Pourtant Chesley Sullenberger n'est pas d'un seul bloc : son geste le hante au point de le rendre insomniaque et sujet à des visions cauchemardesques - il revoit sa manoeuvre et échoue cette fois-ci, en se crashant contre les tours de Manhattan (renvoyant évidemment aux attentats du 11 Septembre 2001). Il ne cesse de questionner son co-pilote, le pourtant solidaire et admiratif Jeff Skiles, sur la pertinence de son choix : dans les chambres d'hôtel où ils attendent d'être auditionnés par une commission d'enquête, où les assureurs veulent les accabler, les deux hommes tournent en rond, comme des ours en cage, dépassés par ce qu'ils ont accompli mais aussi par ce qui les attend.

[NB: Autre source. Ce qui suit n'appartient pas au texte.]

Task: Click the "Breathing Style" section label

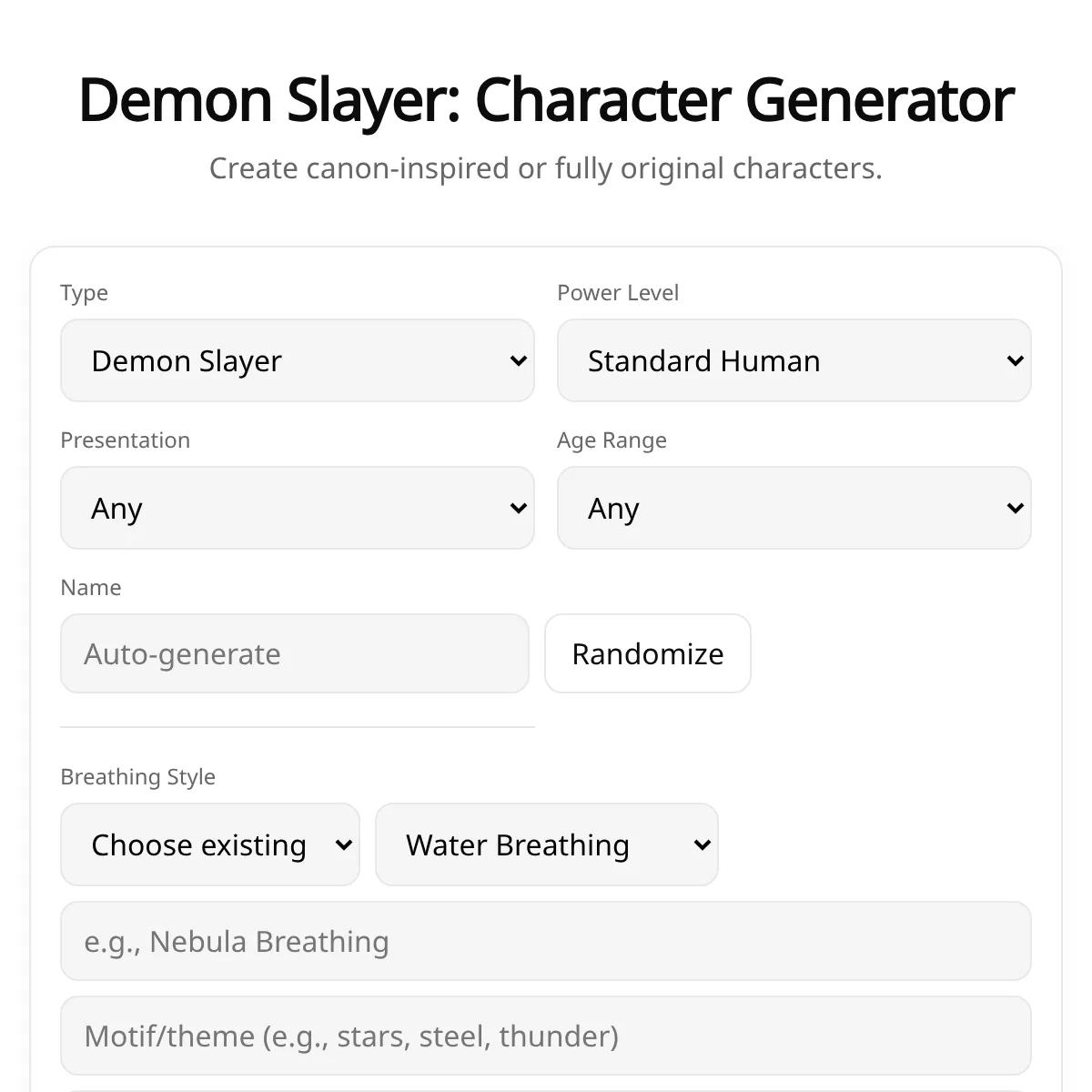Action: point(137,777)
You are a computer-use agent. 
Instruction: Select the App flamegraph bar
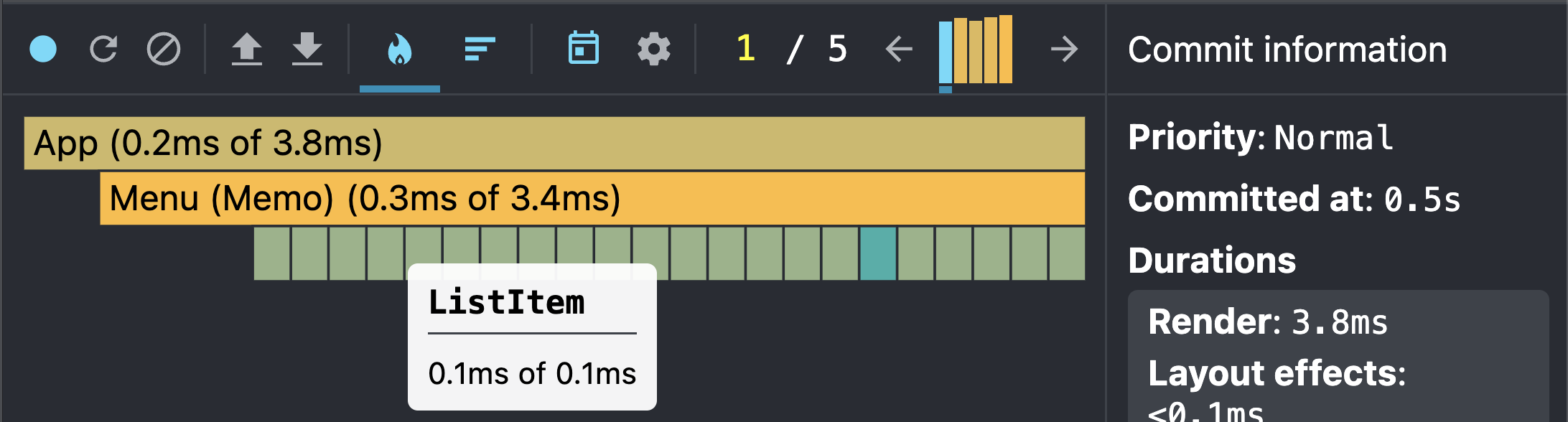pos(554,144)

Sully a d'ailleurs bien du mal à rassurer sa femme, devant la maison de laquelle les journalistes font le pied de grue, et qui sait que s'il est reconnu coupable d'imprudence, sa carrière est terminée - et leur situation sociale compromise.
Eastwood traite ces appréhensions avec intensité avant d'entrer dans le troisième acte de son récit (suivant donc le sauvetage et l'attente des auditions). Le contraste est alors saisissant entre l'extérieur, où médias et anonymes considèrent Sully comme un authentique héros, et l'intérieur, où le capitaine et son co-pilote sont traités comme des têtes brûlées irresponsables. L'ambiguïté s'installe : et si les sauveurs du vol 1549 étaient des imposteurs (un commandant de bord trop vieux, son second incompétent), ayant miraculeusement réussi une manoeuvre périlleuse ?
La mise en scène et le scénario réussissent à faire passer cette partie procédurière avec une fluidité magistrale, évitant que le spectateur ne soit noyé par des termes trop techniques ou des arguties juridiques. Au lieu de ça, Eastwood montre à plusieurs reprises l'amerrissage, à travers les yeux de Sully et Skiles, d'une famille de passagers, du contrôleur du ciel, des pilotes des simulations, et progressivement la vérité éclate. Le procédé est spectaculaire et intimiste à la fois, tendu, vibrant : une leçon de narration.
Tom Hanks, digne héritier moderne de "l'honnête homme" américain, dans la lignée d'un Spencer Tracy (auquel il fait ici penser avec ses cheveux blanchis, sa démarche lente, ses gestes mesurés), est l'interprète idéal pour incarner ce héros malgré lui, à la fois droit et modeste, ébranlé mais déterminé. Aux côtés de l'excellent Aaron Eckhart et d'une multitude de seconds rôles et figurants impeccables, l'aventure devient collective, impliquant l'esprit de corps formé par les sauveteurs, les policiers, les contrôleurs aériens, les passagers, les familles. Comme le dit Sully, cela n'a été possible que parce qu'ils l'ont fait ensemble - et comme l'ajoute, avec humour, Skiles, si c'était à refaire, il préférerait juste que ça soit en Juillet.
Exaltant le courage, l'entraide, le surpassement, mais avec humilité, Sully ressemble en fait terriblement à un plaidoyer pour une Amérique solidaire et refusant de se résigner, ce qui rend le film encore plus troublant de la part d'un supporter affiché de Trump, le grand diviseur de sa nation.